> Task details:
Your answer should be the line containing "The image size is (1568, 415)." and each line after it through the end of the data below, repeated exactly.

Collected data entries

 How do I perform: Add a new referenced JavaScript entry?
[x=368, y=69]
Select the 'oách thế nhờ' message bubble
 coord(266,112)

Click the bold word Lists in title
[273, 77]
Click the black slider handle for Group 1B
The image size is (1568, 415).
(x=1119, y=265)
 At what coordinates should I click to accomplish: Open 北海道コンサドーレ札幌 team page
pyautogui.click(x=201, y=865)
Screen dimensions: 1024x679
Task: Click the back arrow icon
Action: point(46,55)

> Exercise response:
The image size is (1568, 415).
(x=1119, y=265)
 At what coordinates should I click to accomplish: Open 北海道コンサドーレ札幌 team page
pyautogui.click(x=201, y=865)
Screen dimensions: 1024x679
Task: Click the back arrow icon
Action: point(46,55)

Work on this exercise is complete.